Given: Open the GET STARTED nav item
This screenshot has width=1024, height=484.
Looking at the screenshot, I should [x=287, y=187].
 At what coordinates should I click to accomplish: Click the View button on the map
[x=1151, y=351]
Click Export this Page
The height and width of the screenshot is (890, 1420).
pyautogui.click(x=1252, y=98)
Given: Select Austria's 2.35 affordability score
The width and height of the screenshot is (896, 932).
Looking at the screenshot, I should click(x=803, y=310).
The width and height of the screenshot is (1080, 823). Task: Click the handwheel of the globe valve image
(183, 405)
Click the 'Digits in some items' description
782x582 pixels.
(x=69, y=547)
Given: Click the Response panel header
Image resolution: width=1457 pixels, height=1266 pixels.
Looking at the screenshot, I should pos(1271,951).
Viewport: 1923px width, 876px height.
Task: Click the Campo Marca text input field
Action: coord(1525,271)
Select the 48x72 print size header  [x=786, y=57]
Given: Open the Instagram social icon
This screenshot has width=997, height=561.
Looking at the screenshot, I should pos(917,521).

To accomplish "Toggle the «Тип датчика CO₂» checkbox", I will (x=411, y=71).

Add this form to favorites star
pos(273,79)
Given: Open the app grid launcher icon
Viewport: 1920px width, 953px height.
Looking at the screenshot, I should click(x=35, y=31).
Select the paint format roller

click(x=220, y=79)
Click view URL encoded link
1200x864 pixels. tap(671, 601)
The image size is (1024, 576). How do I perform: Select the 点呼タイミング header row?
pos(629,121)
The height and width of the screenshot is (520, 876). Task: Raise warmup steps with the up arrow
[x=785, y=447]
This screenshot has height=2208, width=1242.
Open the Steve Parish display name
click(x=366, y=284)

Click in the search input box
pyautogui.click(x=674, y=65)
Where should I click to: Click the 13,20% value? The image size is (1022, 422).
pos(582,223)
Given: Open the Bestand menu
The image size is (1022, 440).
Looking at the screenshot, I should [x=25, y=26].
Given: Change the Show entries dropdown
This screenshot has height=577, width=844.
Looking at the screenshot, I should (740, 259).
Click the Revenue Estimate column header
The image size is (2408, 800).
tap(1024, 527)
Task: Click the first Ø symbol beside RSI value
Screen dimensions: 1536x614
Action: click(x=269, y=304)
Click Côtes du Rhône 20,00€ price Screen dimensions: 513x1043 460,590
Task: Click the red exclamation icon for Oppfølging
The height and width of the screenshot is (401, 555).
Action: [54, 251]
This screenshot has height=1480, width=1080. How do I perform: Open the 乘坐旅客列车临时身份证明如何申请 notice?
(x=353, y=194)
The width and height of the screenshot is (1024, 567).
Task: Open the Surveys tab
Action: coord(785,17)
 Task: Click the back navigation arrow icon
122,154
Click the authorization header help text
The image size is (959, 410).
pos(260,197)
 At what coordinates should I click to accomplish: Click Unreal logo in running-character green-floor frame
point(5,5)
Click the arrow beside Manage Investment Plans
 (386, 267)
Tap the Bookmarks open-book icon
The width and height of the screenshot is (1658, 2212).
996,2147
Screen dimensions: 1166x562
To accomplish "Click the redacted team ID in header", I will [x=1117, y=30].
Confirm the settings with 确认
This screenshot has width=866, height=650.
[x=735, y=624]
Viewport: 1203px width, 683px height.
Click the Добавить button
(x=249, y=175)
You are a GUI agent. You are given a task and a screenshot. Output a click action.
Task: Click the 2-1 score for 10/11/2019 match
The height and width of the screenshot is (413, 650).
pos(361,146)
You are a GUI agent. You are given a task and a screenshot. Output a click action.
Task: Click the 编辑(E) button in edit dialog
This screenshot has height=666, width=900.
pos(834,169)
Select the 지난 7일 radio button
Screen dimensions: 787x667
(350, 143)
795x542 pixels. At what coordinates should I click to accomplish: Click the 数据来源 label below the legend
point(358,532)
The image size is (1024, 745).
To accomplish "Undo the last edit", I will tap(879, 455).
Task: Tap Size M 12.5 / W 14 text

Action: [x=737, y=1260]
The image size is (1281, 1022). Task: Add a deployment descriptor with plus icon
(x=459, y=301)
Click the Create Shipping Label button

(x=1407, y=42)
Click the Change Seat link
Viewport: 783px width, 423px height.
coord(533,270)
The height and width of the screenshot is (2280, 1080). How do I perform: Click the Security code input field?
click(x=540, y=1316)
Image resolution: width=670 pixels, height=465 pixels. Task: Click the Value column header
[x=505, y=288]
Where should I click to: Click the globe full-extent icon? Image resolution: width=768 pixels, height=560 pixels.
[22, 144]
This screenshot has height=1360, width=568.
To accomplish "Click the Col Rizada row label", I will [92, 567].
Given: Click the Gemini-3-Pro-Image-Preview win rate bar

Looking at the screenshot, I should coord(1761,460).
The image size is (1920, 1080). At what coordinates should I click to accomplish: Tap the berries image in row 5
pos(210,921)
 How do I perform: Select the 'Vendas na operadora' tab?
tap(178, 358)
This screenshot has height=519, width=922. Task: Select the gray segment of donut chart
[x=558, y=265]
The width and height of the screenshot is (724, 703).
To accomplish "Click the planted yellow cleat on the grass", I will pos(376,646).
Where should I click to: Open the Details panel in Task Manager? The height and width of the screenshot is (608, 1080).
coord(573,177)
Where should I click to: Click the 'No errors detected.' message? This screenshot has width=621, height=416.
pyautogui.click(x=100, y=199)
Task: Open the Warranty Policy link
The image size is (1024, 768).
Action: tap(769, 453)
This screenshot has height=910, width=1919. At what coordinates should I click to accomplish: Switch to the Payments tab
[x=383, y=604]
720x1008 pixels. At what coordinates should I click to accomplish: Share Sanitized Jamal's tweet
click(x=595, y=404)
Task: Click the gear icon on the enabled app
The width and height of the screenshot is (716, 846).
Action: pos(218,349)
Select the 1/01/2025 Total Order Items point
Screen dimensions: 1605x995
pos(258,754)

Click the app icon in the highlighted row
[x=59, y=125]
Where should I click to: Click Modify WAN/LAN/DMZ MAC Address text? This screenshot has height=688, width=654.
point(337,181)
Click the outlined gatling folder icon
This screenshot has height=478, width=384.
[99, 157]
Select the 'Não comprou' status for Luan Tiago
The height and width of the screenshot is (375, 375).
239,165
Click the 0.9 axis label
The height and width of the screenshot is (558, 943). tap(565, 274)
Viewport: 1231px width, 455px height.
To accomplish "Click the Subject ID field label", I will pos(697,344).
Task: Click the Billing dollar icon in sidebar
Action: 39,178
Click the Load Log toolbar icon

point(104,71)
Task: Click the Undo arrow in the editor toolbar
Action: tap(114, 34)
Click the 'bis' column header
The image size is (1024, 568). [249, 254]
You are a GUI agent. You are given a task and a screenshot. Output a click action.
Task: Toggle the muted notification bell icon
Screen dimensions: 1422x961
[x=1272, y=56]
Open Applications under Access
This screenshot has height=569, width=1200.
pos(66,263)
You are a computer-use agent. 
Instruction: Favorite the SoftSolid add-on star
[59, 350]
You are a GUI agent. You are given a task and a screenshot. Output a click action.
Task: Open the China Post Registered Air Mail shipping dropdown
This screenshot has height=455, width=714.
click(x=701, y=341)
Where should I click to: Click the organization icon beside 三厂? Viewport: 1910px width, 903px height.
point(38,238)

====

**Task directions**
Everything in the data should be copied exactly. Leave nothing out.

**Solution for this task**
Given: Open the GET STARTED nav item
This screenshot has width=1024, height=484.
Looking at the screenshot, I should [x=287, y=187].
 At what coordinates should I click to accomplish: Click the View button on the map
[x=1151, y=351]
Click Export this Page
The height and width of the screenshot is (890, 1420).
pyautogui.click(x=1252, y=98)
Given: Select Austria's 2.35 affordability score
The width and height of the screenshot is (896, 932).
Looking at the screenshot, I should click(x=803, y=310).
The width and height of the screenshot is (1080, 823). Task: Click the handwheel of the globe valve image
(183, 405)
Click the 'Digits in some items' description
782x582 pixels.
(x=69, y=547)
Given: Click the Response panel header
Image resolution: width=1457 pixels, height=1266 pixels.
Looking at the screenshot, I should pos(1271,951).
Viewport: 1923px width, 876px height.
Task: Click the Campo Marca text input field
Action: coord(1525,271)
Select the 48x72 print size header  [x=786, y=57]
Given: Open the Instagram social icon
This screenshot has width=997, height=561.
Looking at the screenshot, I should pos(917,521).

To accomplish "Toggle the «Тип датчика CO₂» checkbox", I will (x=411, y=71).

Add this form to favorites star
pos(273,79)
Given: Open the app grid launcher icon
Viewport: 1920px width, 953px height.
Looking at the screenshot, I should click(x=35, y=31).
Select the paint format roller

click(x=220, y=79)
Click view URL encoded link
1200x864 pixels. tap(671, 601)
The image size is (1024, 576). How do I perform: Select the 点呼タイミング header row?
pos(629,121)
The height and width of the screenshot is (520, 876). Task: Raise warmup steps with the up arrow
[x=785, y=447]
This screenshot has height=2208, width=1242.
Open the Steve Parish display name
click(x=366, y=284)

Click in the search input box
pyautogui.click(x=674, y=65)
Where should I click to: Click the 13,20% value? The image size is (1022, 422).
pos(582,223)
Given: Open the Bestand menu
The image size is (1022, 440).
Looking at the screenshot, I should [x=25, y=26].
Given: Change the Show entries dropdown
This screenshot has height=577, width=844.
Looking at the screenshot, I should (740, 259).
Click the Revenue Estimate column header
The image size is (2408, 800).
tap(1024, 527)
Task: Click the first Ø symbol beside RSI value
Screen dimensions: 1536x614
Action: click(x=269, y=304)
Click Côtes du Rhône 20,00€ price Screen dimensions: 513x1043 460,590
Task: Click the red exclamation icon for Oppfølging
The height and width of the screenshot is (401, 555).
Action: [54, 251]
This screenshot has height=1480, width=1080. How do I perform: Open the 乘坐旅客列车临时身份证明如何申请 notice?
(x=353, y=194)
The width and height of the screenshot is (1024, 567).
Task: Open the Surveys tab
Action: coord(785,17)
 Task: Click the back navigation arrow icon
122,154
Click the authorization header help text
The image size is (959, 410).
pos(260,197)
 At what coordinates should I click to accomplish: Click Unreal logo in running-character green-floor frame
point(5,5)
Click the arrow beside Manage Investment Plans
 (386, 267)
Tap the Bookmarks open-book icon
The width and height of the screenshot is (1658, 2212).
996,2147
Screen dimensions: 1166x562
To accomplish "Click the redacted team ID in header", I will [x=1117, y=30].
Confirm the settings with 确认
This screenshot has width=866, height=650.
[x=735, y=624]
Viewport: 1203px width, 683px height.
Click the Добавить button
(x=249, y=175)
You are a GUI agent. You are given a task and a screenshot. Output a click action.
Task: Click the 2-1 score for 10/11/2019 match
The height and width of the screenshot is (413, 650).
pos(361,146)
You are a GUI agent. You are given a task and a screenshot. Output a click action.
Task: Click the 编辑(E) button in edit dialog
This screenshot has height=666, width=900.
pos(834,169)
Select the 지난 7일 radio button
Screen dimensions: 787x667
(350, 143)
795x542 pixels. At what coordinates should I click to accomplish: Click the 数据来源 label below the legend
point(358,532)
The image size is (1024, 745).
To accomplish "Undo the last edit", I will tap(879, 455).
Task: Tap Size M 12.5 / W 14 text

Action: [x=737, y=1260]
The image size is (1281, 1022). Task: Add a deployment descriptor with plus icon
(x=459, y=301)
Click the Create Shipping Label button

(x=1407, y=42)
Click the Change Seat link
Viewport: 783px width, 423px height.
coord(533,270)
The height and width of the screenshot is (2280, 1080). How do I perform: Click the Security code input field?
click(x=540, y=1316)
Image resolution: width=670 pixels, height=465 pixels. Task: Click the Value column header
[x=505, y=288]
Where should I click to: Click the globe full-extent icon? Image resolution: width=768 pixels, height=560 pixels.
[22, 144]
This screenshot has height=1360, width=568.
To accomplish "Click the Col Rizada row label", I will [92, 567].
Given: Click the Gemini-3-Pro-Image-Preview win rate bar

Looking at the screenshot, I should coord(1761,460).
The image size is (1920, 1080). At what coordinates should I click to accomplish: Tap the berries image in row 5
pos(210,921)
 How do I perform: Select the 'Vendas na operadora' tab?
tap(178, 358)
This screenshot has height=519, width=922. Task: Select the gray segment of donut chart
[x=558, y=265]
The width and height of the screenshot is (724, 703).
To accomplish "Click the planted yellow cleat on the grass", I will pos(376,646).
Where should I click to: Open the Details panel in Task Manager? The height and width of the screenshot is (608, 1080).
coord(573,177)
Where should I click to: Click the 'No errors detected.' message? This screenshot has width=621, height=416.
pyautogui.click(x=100, y=199)
Task: Open the Warranty Policy link
The image size is (1024, 768).
Action: tap(769, 453)
This screenshot has height=910, width=1919. At what coordinates should I click to accomplish: Switch to the Payments tab
[x=383, y=604]
720x1008 pixels. At what coordinates should I click to accomplish: Share Sanitized Jamal's tweet
click(x=595, y=404)
Task: Click the gear icon on the enabled app
The width and height of the screenshot is (716, 846).
Action: pos(218,349)
Select the 1/01/2025 Total Order Items point
Screen dimensions: 1605x995
pos(258,754)

Click the app icon in the highlighted row
[x=59, y=125]
Where should I click to: Click Modify WAN/LAN/DMZ MAC Address text? This screenshot has height=688, width=654.
point(337,181)
Click the outlined gatling folder icon
This screenshot has height=478, width=384.
[99, 157]
Select the 'Não comprou' status for Luan Tiago
The height and width of the screenshot is (375, 375).
239,165
Click the 0.9 axis label
The height and width of the screenshot is (558, 943). tap(565, 274)
Viewport: 1231px width, 455px height.
To accomplish "Click the Subject ID field label", I will pos(697,344).
Task: Click the Billing dollar icon in sidebar
Action: 39,178
Click the Load Log toolbar icon

point(104,71)
Task: Click the Undo arrow in the editor toolbar
Action: tap(114, 34)
Click the 'bis' column header
The image size is (1024, 568). [249, 254]
You are a GUI agent. You are given a task and a screenshot. Output a click action.
Task: Toggle the muted notification bell icon
Screen dimensions: 1422x961
[x=1272, y=56]
Open Applications under Access
This screenshot has height=569, width=1200.
pos(66,263)
You are a computer-use agent. 
Instruction: Favorite the SoftSolid add-on star
[59, 350]
You are a GUI agent. You are given a task and a screenshot. Output a click action.
Task: Open the China Post Registered Air Mail shipping dropdown
This screenshot has height=455, width=714.
click(x=701, y=341)
Where should I click to: Click the organization icon beside 三厂? Viewport: 1910px width, 903px height.
point(38,238)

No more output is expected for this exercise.